17. The gauge assembly of claim 15, wherein the two or more guide holes are configured to be parallel with the proximal tibial resection plane.

18. The gauge assembly of claim 15, wherein the two or more guide holes vary relative to each other by a degree of posterior slope relative to the tibial mechanical axis.

19. The gauge assembly of claim 11, wherein the one or more fixation features comprise one or more customizable features configured to constrain internal-external rotation of the tibial cutting block.

20. The gauge assembly of claim 11, wherein the tibial cutting block further comprises one or more recut pin guides configured to facilitate slope and depth adjustment of the tibial cutting block.

21. The gauge assembly of claim 20, wherein the one or more recut pin guides are further configured to be parallel with the proximal tibial resection plane.

22. The gauge assembly of claim 11, wherein the medial and lateral condyle paddles each have a shape and size corresponding to a pre-operative planned distal resection of a patient's femur.

23. The gauge assembly of claim 11, wherein the medial and lateral condyle paddles comprise features that permit intra-operative anterior-posterior and/or internal-external adjustment of the position of the distal femur gauge.

24. The gauge assembly of claim 11, wherein the medial and lateral condyle paddles each comprise a proximal facing surface that is flat and configured to conform to a distal end of a patient's femur after distal resection of the patient's femur.

25. The gauge assembly of claim 24, wherein the medial and lateral condyle paddles each further comprise a distal facing surface, the distal facing surface of the medial condyle paddle being contoured to replicate the patient's native medial condyle, the distal facing surface of the lateral condyle paddle being contoured to replicate the patient's native lateral condyle.

26. The gauge assembly of claim 25, wherein the medial and lateral condyle paddles each further comprise at least one pin positioned on, and outwardly extending from, the proximal facing surface of each of the medial and lateral condyle paddles, wherein the at least one pin positioned on and outwardly extending from each of the medial and lateral condyle paddles can be inserted into a prepared hole in the distal end of the patient's femur after distal resection of the patient's femur.

27. The gauge assembly of claim 26, wherein the medial and lateral condyle paddles each further comprise at least one pin hole that extends through both the proximal facing surface and the distal facing surface.

28. The gauge assembly of claim 27, wherein the at least one pin hole comprises at least one elongated slot.

29. The gauge assembly of claim 27, wherein the at least one pin hole of each of the medial and lateral condyle paddles comprises a first pin hole and a second pin hole, wherein the first pin hole is positioned to facilitate adjustment of an anterior-posterior position of the distal femur guide, and wherein the second pin hole is positioned to facilitate adjustment of an internal-external rotation of the distal femur guide.
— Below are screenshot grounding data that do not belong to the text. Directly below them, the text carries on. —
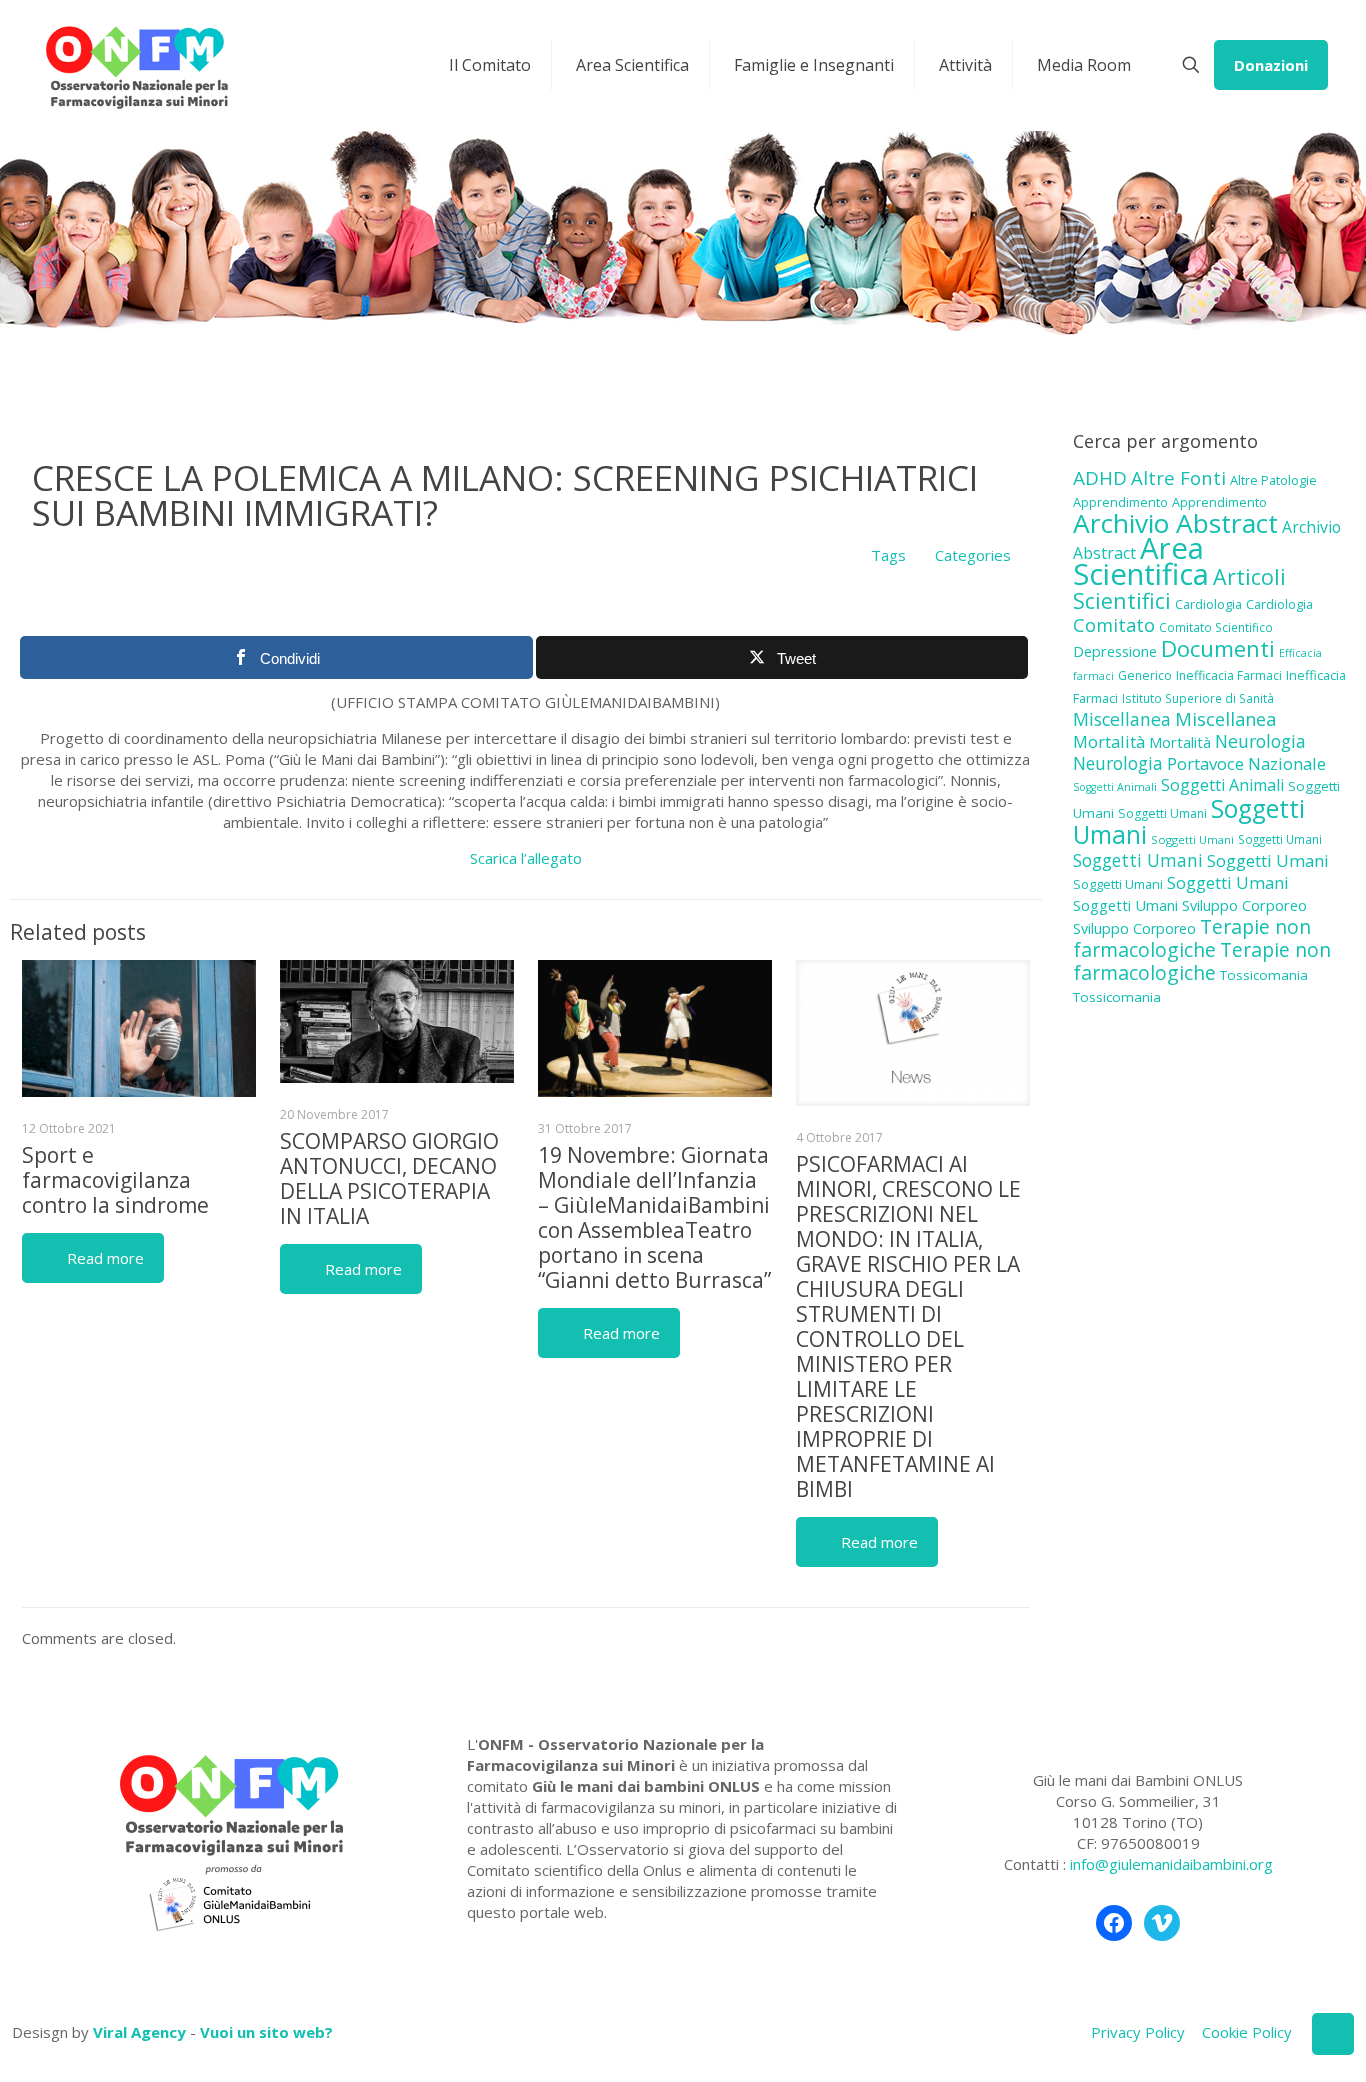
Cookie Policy (1247, 2032)
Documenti (1218, 648)
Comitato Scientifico (1216, 627)
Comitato (1114, 625)
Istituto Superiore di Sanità (1198, 698)
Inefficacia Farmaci (1229, 675)
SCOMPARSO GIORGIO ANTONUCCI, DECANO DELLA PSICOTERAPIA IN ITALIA (389, 1178)
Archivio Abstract (1175, 523)
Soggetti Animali (1115, 787)
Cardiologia (1208, 604)
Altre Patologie (1273, 480)
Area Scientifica (1141, 561)
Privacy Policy (1138, 2032)
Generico (1145, 675)
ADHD (1100, 478)
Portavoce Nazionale (1246, 763)
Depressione (1115, 651)
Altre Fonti (1178, 477)
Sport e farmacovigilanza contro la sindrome (115, 1180)
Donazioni (1271, 65)
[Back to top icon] (1333, 2034)
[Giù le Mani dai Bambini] (136, 65)
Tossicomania (1264, 975)
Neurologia (1260, 741)
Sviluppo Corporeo (1244, 905)
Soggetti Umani (1162, 813)
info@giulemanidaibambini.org (1171, 1864)
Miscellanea (1122, 719)
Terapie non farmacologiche (1192, 938)
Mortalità (1109, 741)
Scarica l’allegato (526, 858)
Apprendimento (1120, 502)
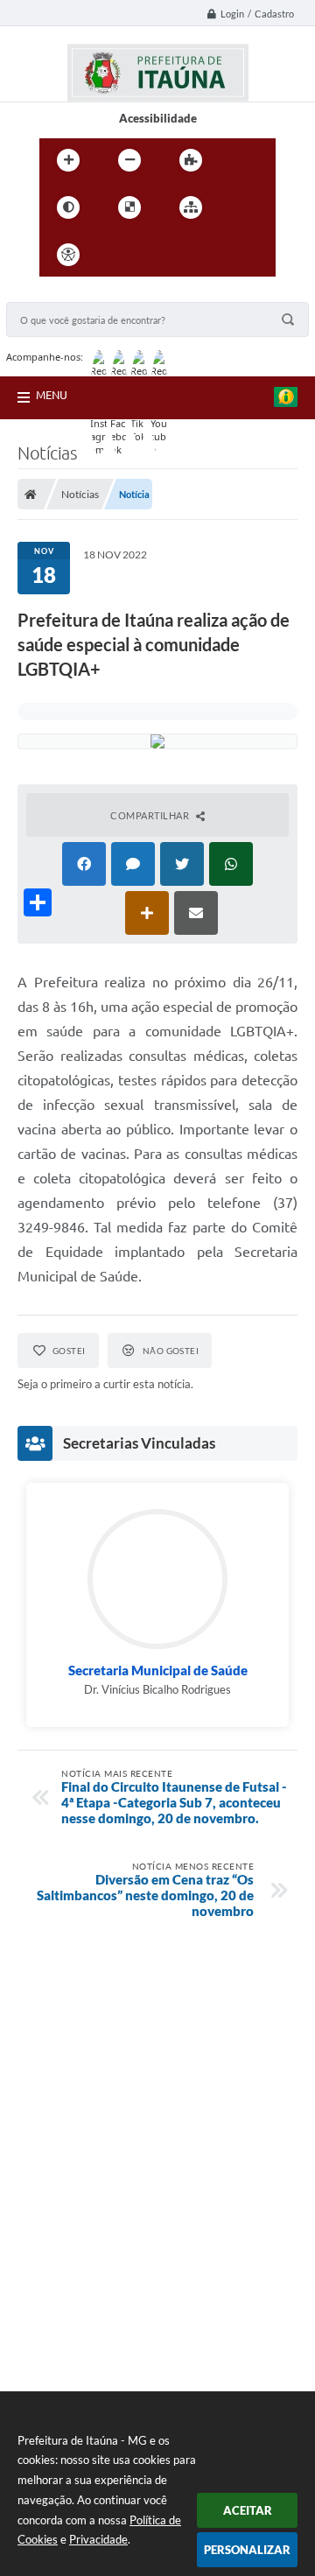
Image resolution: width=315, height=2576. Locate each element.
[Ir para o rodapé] (233, 254)
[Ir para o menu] (156, 254)
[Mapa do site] (191, 207)
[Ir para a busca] (195, 254)
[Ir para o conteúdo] (118, 254)
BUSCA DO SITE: (57, 293)
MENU (51, 395)
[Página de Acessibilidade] (68, 255)
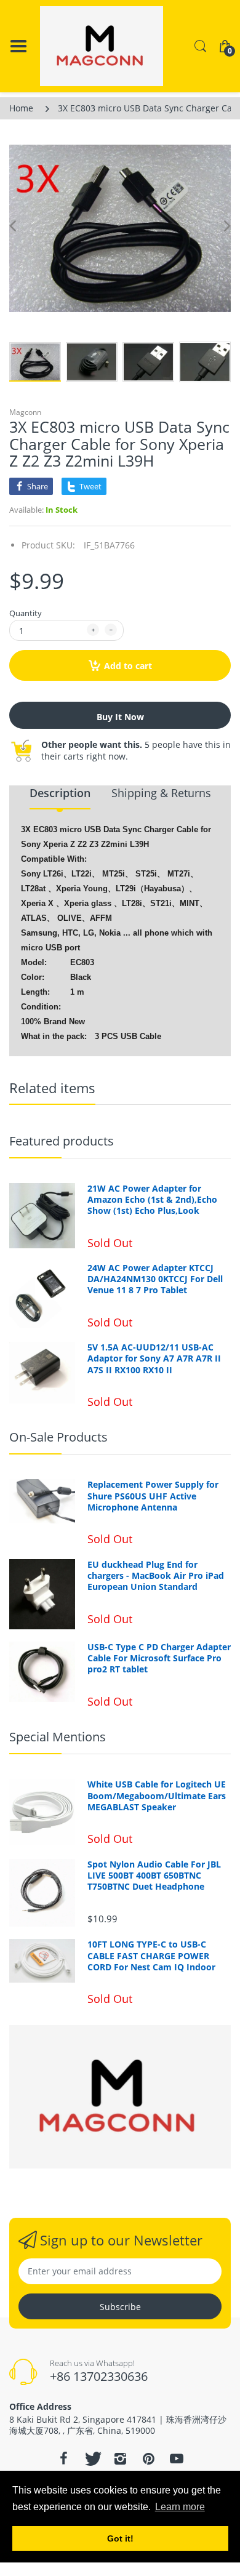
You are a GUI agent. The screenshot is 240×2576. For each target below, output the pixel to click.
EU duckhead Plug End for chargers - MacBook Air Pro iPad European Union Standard (155, 1575)
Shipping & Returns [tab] (161, 792)
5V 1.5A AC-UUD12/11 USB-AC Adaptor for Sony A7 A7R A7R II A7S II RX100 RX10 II (154, 1358)
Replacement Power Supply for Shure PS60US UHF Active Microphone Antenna (152, 1495)
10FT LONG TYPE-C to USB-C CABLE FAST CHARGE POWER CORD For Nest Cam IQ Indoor (151, 1955)
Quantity (25, 613)
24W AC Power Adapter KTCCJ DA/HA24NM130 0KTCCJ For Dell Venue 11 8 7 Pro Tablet (155, 1279)
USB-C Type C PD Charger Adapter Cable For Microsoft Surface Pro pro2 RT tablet (159, 1658)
30. A gauge assembly comprising:

a distal femur gauge comprising medial and lateral condyle paddles; and

a proximal tibial resection plane,

two or more slots configured to facilitate restriction of the tibial cutting block to an internal-external degree of freedom and a medial-lateral degree of freedom, and

two or more guide holes configured to facilitate fixation of a varus-valgus degree of freedom and a flexion-extension degree of freedom of the tibial cutting block.